A pot of Tulsi stands guard soon after entering the gates. Adorned at the sidewalls are an array of pictures, all depicting Lord Krishna in His various forms and avatars: one in the battlefield with his student-warrior, Arjuna, another with His beloved, Radha and a bigger one that features Him alone. And then, there are more, all expressively transporting me to a bygone era glorious with His love for cows and mischievous past times.

Tulsi plantation in ISKCON temple in Kannur, Kerala
The plant of Tulsi

Lord Krishna paintings on the walls in ISKCON temple in Kannur, Kerala
Lord Krishna posters on the sidewall

In the center of the complex, the main temple stands humbly, simple in its make and devoid of any kind of ostentation. Apart from the Krishna posters and the Tulsi pot, the complex hardly boasts of any things that would make it stand out as a temple and hence, to a passer by, can easily pass off as any other house in the corner of the lane. Even the temple bell is nowhere to be seen. Such is its simplicity and I am awed.

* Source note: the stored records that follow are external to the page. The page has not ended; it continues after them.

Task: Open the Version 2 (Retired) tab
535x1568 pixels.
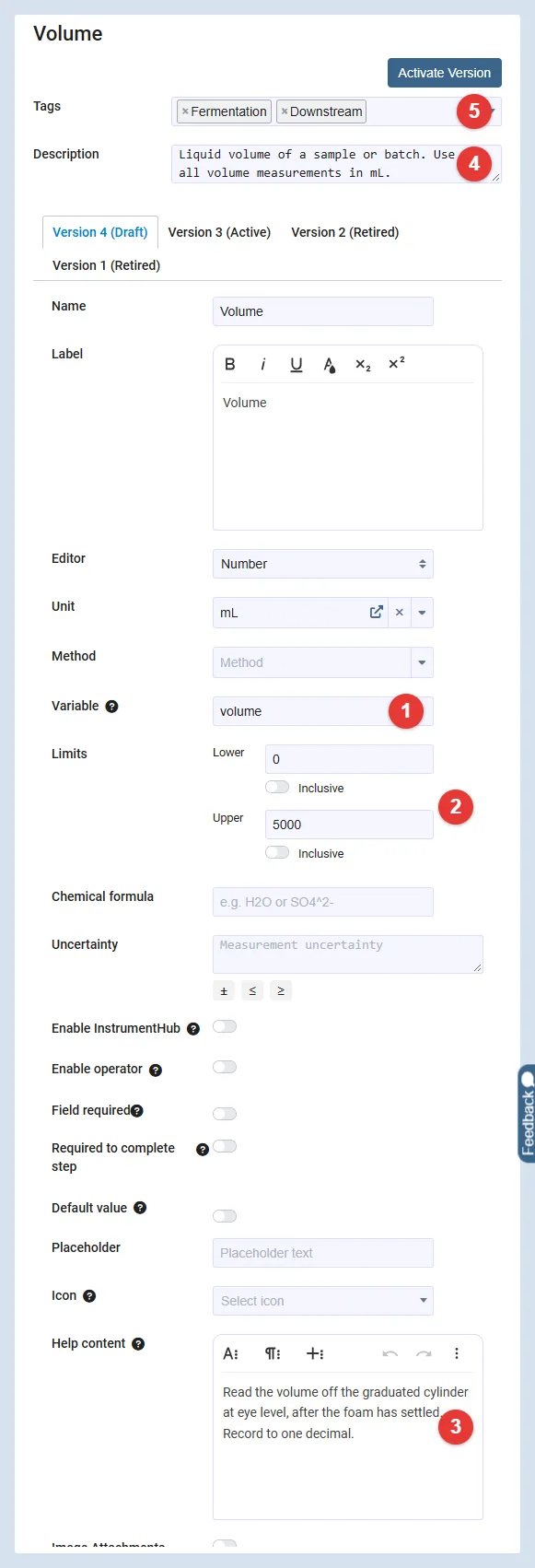Action: click(x=345, y=232)
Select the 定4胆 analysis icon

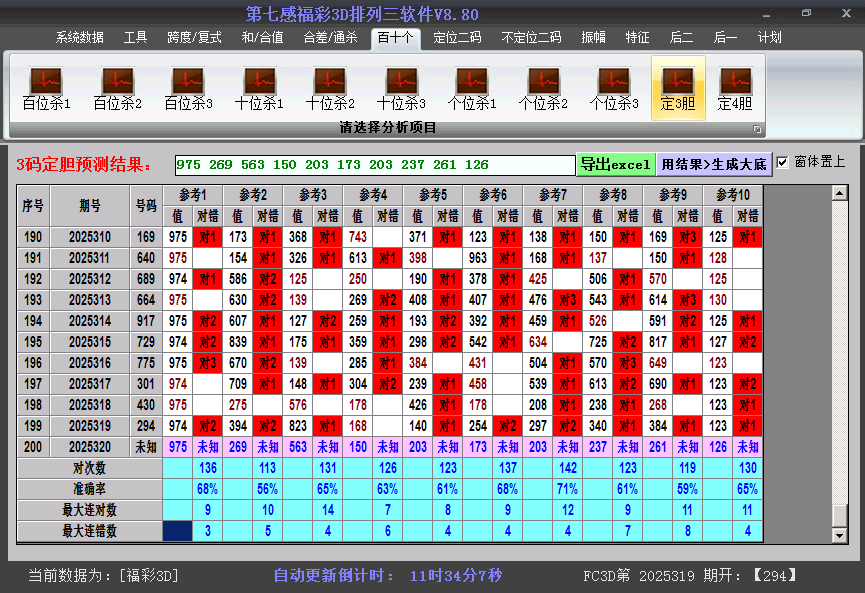(735, 88)
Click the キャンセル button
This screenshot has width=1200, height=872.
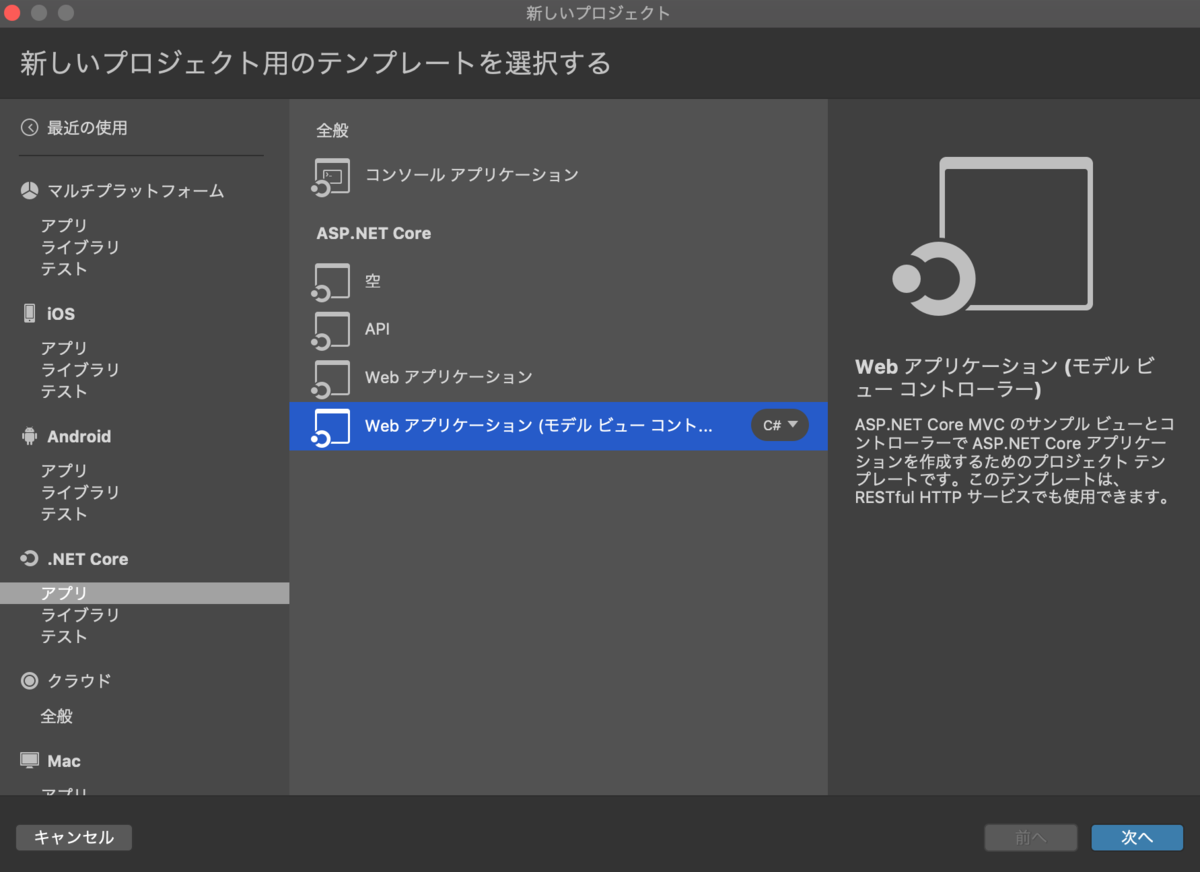point(73,838)
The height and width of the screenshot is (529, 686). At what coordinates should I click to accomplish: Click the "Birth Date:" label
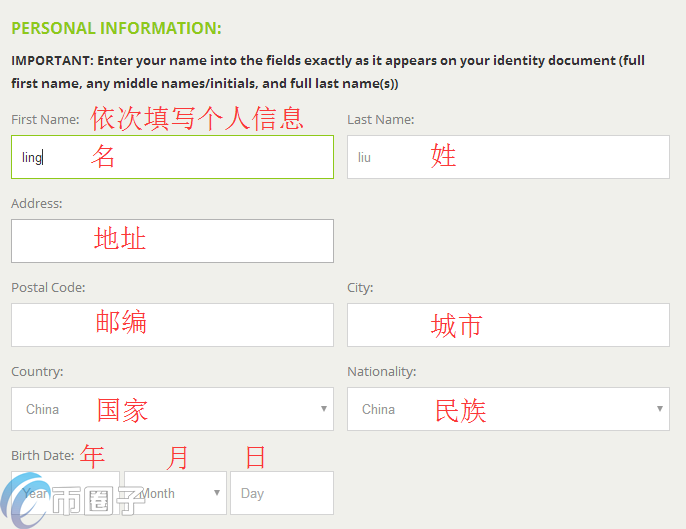pos(43,455)
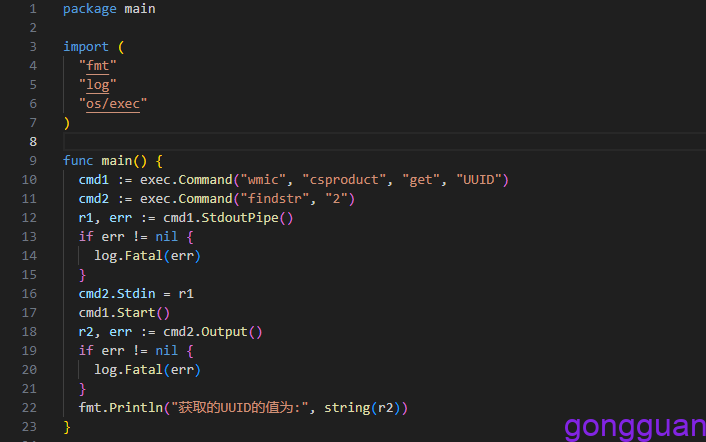Click the 'import' keyword
This screenshot has height=442, width=706.
(x=85, y=46)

The door to the main temple is closed. The Lord is asleep, enjoying His mid-noon siesta. There are rooms on one side of the temple for resident ISKCON bhaktas (devotees) to stay. Yet, there is no indication of life or any kind of movement except us roaming in the precincts. Even the trees stand transfixed as if exhibiting care to not perform any kind of activity that could disturb the Lord in His sleep. As the Lord, so His bhaktas. A bit disappointed at having missed an opportunity of meeting Him, I decide to take a leave when I hear someone call.

Hare Rama Hare Krishna Temple in Kannur, Kerala
The closed door to the sanctum: It's sleep time for the Lord

Namaste, it is a lady bhakta and we strike a conversation. She tells me that the temple witnesses a lot of crowd and festivities on festive days and other special occasions. She further informs me that the temple land is on rent right now and hence is housed in a small space. Small in space it might as well be, but soon enough I find it very large in kindheartedness when I am invited for the prasadam, the temple meal. Perhaps, it is the Lord’s call and I gleefully accept it as a blessing. The thought that Lord did not want me to leave like that, empty handed and empty stomach makes me feel special. I am delighted.

The food is served on a banana leaf, the only one I have on a leaf in our entire Kannur trip, with a lot of love. Rice, dal, ladyfinger, cabbage and finally, a banana; everything comes in order, one after the other, everything is rhythmic. Needless to say, the meal is wholesome, fulfilling, nourishing and tastes absolutely divine, leaving me yearning for more. With utmost humility, mataji apologizes for us having missed out on the darshan and I appreciate her gesture of serving us the prasadam, the food of the Lord.

Temple meal or prasadam at ISKCON temple in Kannur, Kerala
My prasadam banana leaf

Finally, it is time to leave. She bids us goodbye with a wishful request – Agli baar jaldi Kerala aana, bhagwan ki ichcha hogi toh phir mulaqat hogi (Do plan a visit to Kerala soon, God willing we will meet again). She says this while standing at the temple steps, right in front of the sanctum sanctorum, right in front of the Lord. Nodding, I make a move from the oasis of peace but carry something along... her voice in the form of an echo in the quiet of the environs. Her aura glowing in devotional fervor, her lovely smile, her humble voice; that I had carefully treasured with me that day continue to linger in my memories, even today... instilling faith that, her wish will come true soon, some day.

Address and contact number of the ISKCON Temple in Kannur:

MoopanPara, Highway Junction, Chirakkal, P.O. Kannur, Kerala, India.
Phone number: +91 (497) 2775299.


Travellers Tip: Guest house facility is not available in the temple.